Source:
◇ ◇ ◇ ◇ ◇

[Xmca-l] Re: If economics is immune from ethics, why should exploitation be a topic of discussion in economics?
Andy Blunden
andyb@marxists.org
Thu Jul 19 08:04:41 PDT 2018
Here's Lenin's Ethics:
https://www.marxists.org/archive/lenin/works/1920/oct/02.htm
Andy
------------------------------------------------------------
Andy Blunden
http://www.ethicalpolitics.org/ablunden/index.htm
On 20/07/2018 12:56 AM, Ulvi İçil wrote:
> Andy, what about Lenin in this issue?
>
> Ulvi
>
> 18 Tem 2018 Çar 08:19 tarihinde Andy Blunden
> <andyb@marxists.org <mailto:andyb@marxists.org>> şunu yazdı:
>
> Harshad,
>
> According to Marx, "exploitation," as he uses the
> concept in /Capital/, is not an ethical concept at
> all; it simply means making a gain by utilising an
> affordance, as in "exploiting natural resources." Many
> "Marxist economists" today adhere to this view.
> However, I am one of those that hold a different view.
> And the legacy of Stalinism is evidence of some
> deficit in the legacy of Marx's writing - it was so
> easy for Stalin to dismiss ethics as just so much
> nonsense and claim the mantel of Marxism!
>
> Much as I admire Marx, he was wrong on Ethics. He was
> a creature of his times in this respect, or rather in
> endeavouring to /not/ be a creature of his times, he
> made an opposite error. He held all ethics in contempt
> as if religion had a monopoly on this topic, and it
> were nothing more than some kind of confidence trick
> to fool the masses. (Many today share this view.) In
> fact, contrary to his own self-consciousness,
> /Capital/ is a seminal work of ethics.

◇ ◇ ◇ ◇ ◇

Dataset section:

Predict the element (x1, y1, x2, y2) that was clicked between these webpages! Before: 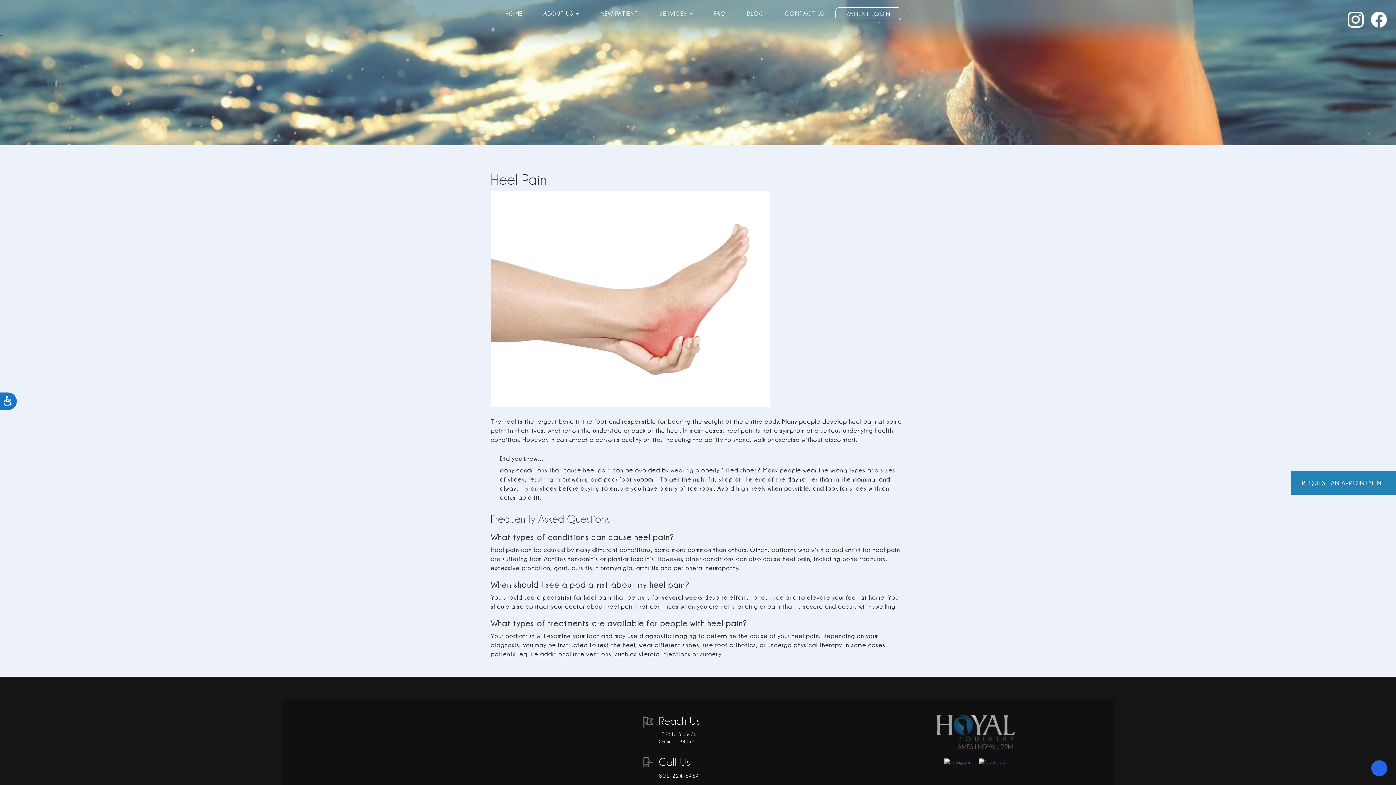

◇ ◇ ◇ ◇ ◇

Work instructions:
1 - Name every person who appears by name in the mailing-list post on economics and ethics.
2 - Continue the mailing-list post on economics and ethics from its final sentence.
The data above isn't needed for anything here.

Responses:
1 -
Andy Blunden
Lenin
Ulvi İçil
Harshad
Marx
Stalin

2 -
>
> The problem stems from Hegel and from Marx's efforts
> to make a positive critique of Hegel. As fine a work
> of Ethics as Hegel's /Philosophy of Right/ is, it had
> certain problems which Marx had to overcome. These
> included Hegel's insistence that the state alone could
> determine right and wrong (the state could of course
> make errors, but in the long run there is no
> extramundane source of Right beyond the state). This
> was something impossible for Marx to accept. And yet
> Hegel's idea of Ethics as something objective,
> contained in the evolving forms of life (rather than
> Pure Reason inherent in every individual as Kant held,
> or from God via His agents on Earth, the priesthood),
> Marx wished to embrace and continue.
>
> So the situation is very complex. The foremost work on
> Ethics was authored by a person who did not believe
> they wrote about Ethics at all.
>
> Here is a page with lots of resources on this
> question:
> https://www.marxists.org/subject/ethics/index.htm
>
> Andy
>
> ------------------------------------------------------------
> Andy Blunden
> http://www.ethicalpolitics.org/ablunden/index.htm
> On 18/07/2018 2:54 PM, Harshad Dave wrote:
>>
>>
>> Why do we discuss on exploitation?
>>
>> As per Marx's views, ethics has no influence on
>> economic processes. Does exploitation have no link
>> with ethical feelings? The sense of exploitation is
>> absolutely linked with our ethical feelings. If
>> economics is immune from influence of ethics and
>> sense of /*exploitation*/ is founded on our ethical
>> evaluation, then discussion
>> on /*exploitation*/ should not find place in the
>> topics of economics/political economics.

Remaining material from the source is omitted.